LIMI:少即是多,助力代理效能
LIMI: Less is More for Agency
September 22, 2025
作者: Yang Xiao, Mohan Jiang, Jie Sun, Keyu Li, Jifan Lin, Yumin Zhuang, Ji Zeng, Shijie Xia, Qishuo Hua, Xuefeng Li, Xiaojie Cai, Tongyu Wang, Yue Zhang, Liming Liu, Xia Wu, Jinlong Hou, Yuan Cheng, Wenjie Li, Xiang Wang, Dequan Wang, Pengfei Liu
cs.AI
摘要
我們將「智能代理能力」定義為AI系統作為自主代理者所展現的湧現能力,能夠主動發現問題、提出假設,並通過與環境和工具的自主互動來執行解決方案。這一基本能力標誌著「AI代理時代」的黎明,其驅動力來自於產業的關鍵轉變:迫切需要的不僅是會思考,更要能工作的AI系統。儘管當前AI在推理和生成回應方面表現卓越,但各行業要求的是能夠執行任務、操作工具並推動現實世界成果的自主代理者。隨著代理智能成為區分認知系統與生產性工作者的決定性特徵,高效培養機器自主性變得至關重要。現有方法遵循語言模型的傳統擴展法則,認為更多數據能帶來更好的代理能力。我們從根本上挑戰這一範式。LIMI(少即是多智能代理)證明,代理能力的發展遵循截然不同的原則。通過戰略性地聚焦於協作軟件開發和科學研究工作流程,我們展示了精細的代理智能可以從少量但策略性策劃的自主行為示範中湧現。僅使用78個精心設計的訓練樣本,LIMI在綜合代理基準測試中達到了73.5%的成績,顯著超越了最先進的模型:Kimi-K2-Instruct(24.1%)、DeepSeek-V3.1(11.9%)、Qwen3-235B-A22B-Instruct(27.5%)和GLM-4.5(45.1%)。最引人注目的是,LIMI在僅使用10,000個樣本訓練的模型基礎上實現了53.7%的提升——以128倍更少的樣本獲得了更優的代理智能。我們的研究確立了「代理效率原則」:機器自主性並非源於數據的豐富,而是來自於高質量代理示範的策略性策劃。
English
We define Agency as the emergent capacity of AI systems to function as
autonomous agents actively discovering problems, formulating hypotheses, and
executing solutions through self-directed engagement with environments and
tools. This fundamental capability marks the dawn of the Age of AI Agency,
driven by a critical industry shift: the urgent need for AI systems that don't
just think, but work. While current AI excels at reasoning and generating
responses, industries demand autonomous agents that can execute tasks, operate
tools, and drive real-world outcomes. As agentic intelligence becomes the
defining characteristic separating cognitive systems from productive workers,
efficiently cultivating machine autonomy becomes paramount. Current approaches
assume that more data yields better agency, following traditional scaling laws
from language modeling. We fundamentally challenge this paradigm. LIMI (Less Is
More for Intelligent Agency) demonstrates that agency follows radically
different development principles. Through strategic focus on collaborative
software development and scientific research workflows, we show that
sophisticated agentic intelligence can emerge from minimal but strategically
curated demonstrations of autonomous behavior. Using only 78 carefully designed
training samples, LIMI achieves 73.5% on comprehensive agency benchmarks,
dramatically outperforming state-of-the-art models: Kimi-K2-Instruct (24.1%),
DeepSeek-V3.1 (11.9%), Qwen3-235B-A22B-Instruct (27.5%), and GLM-4.5 (45.1%).

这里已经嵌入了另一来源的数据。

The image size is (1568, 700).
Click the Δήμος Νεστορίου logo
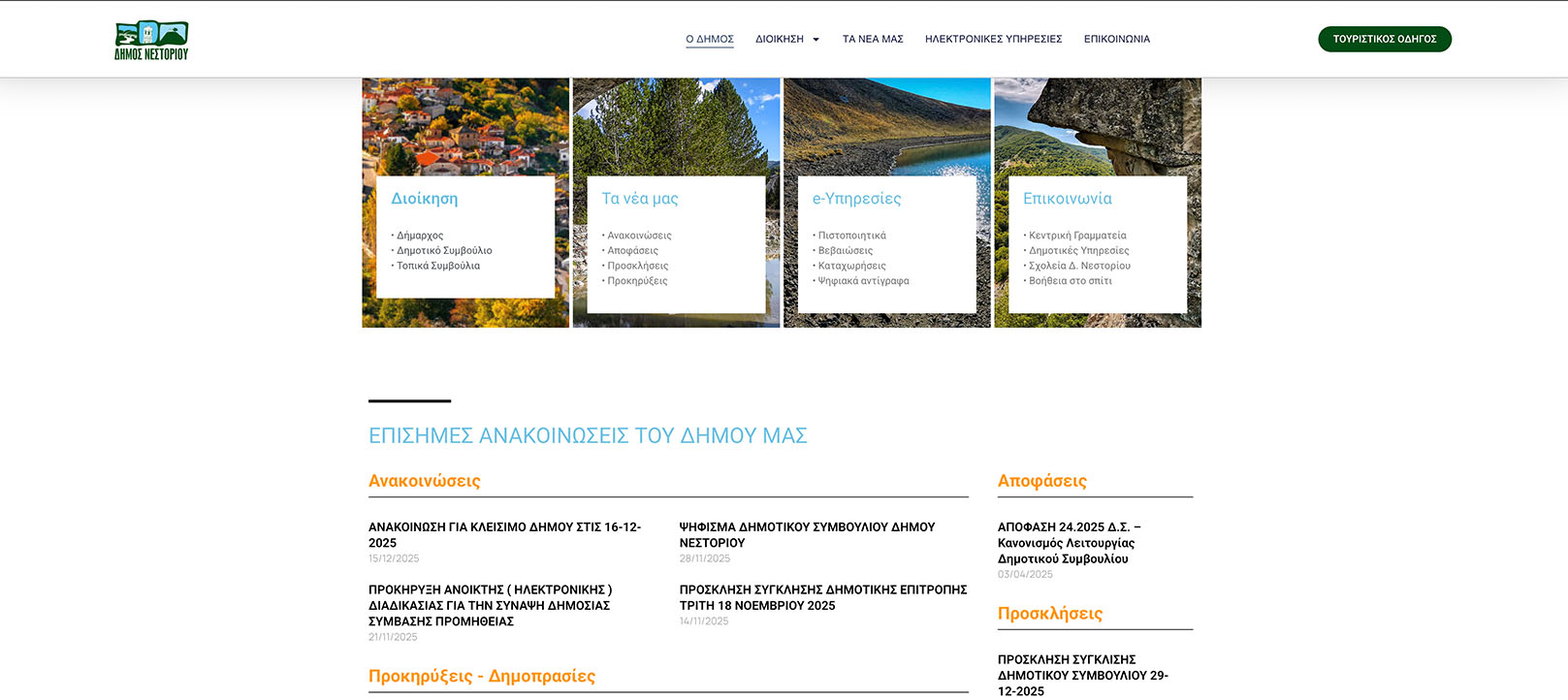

Most strikingly, LIMI demonstrates 53.7% improvement over models trained on
10,000 samples-achieving superior agentic intelligence with 128 times fewer
samples. Our findings establish the Agency Efficiency Principle: machine
autonomy emerges not from data abundance but from strategic curation of
high-quality agentic demonstrations.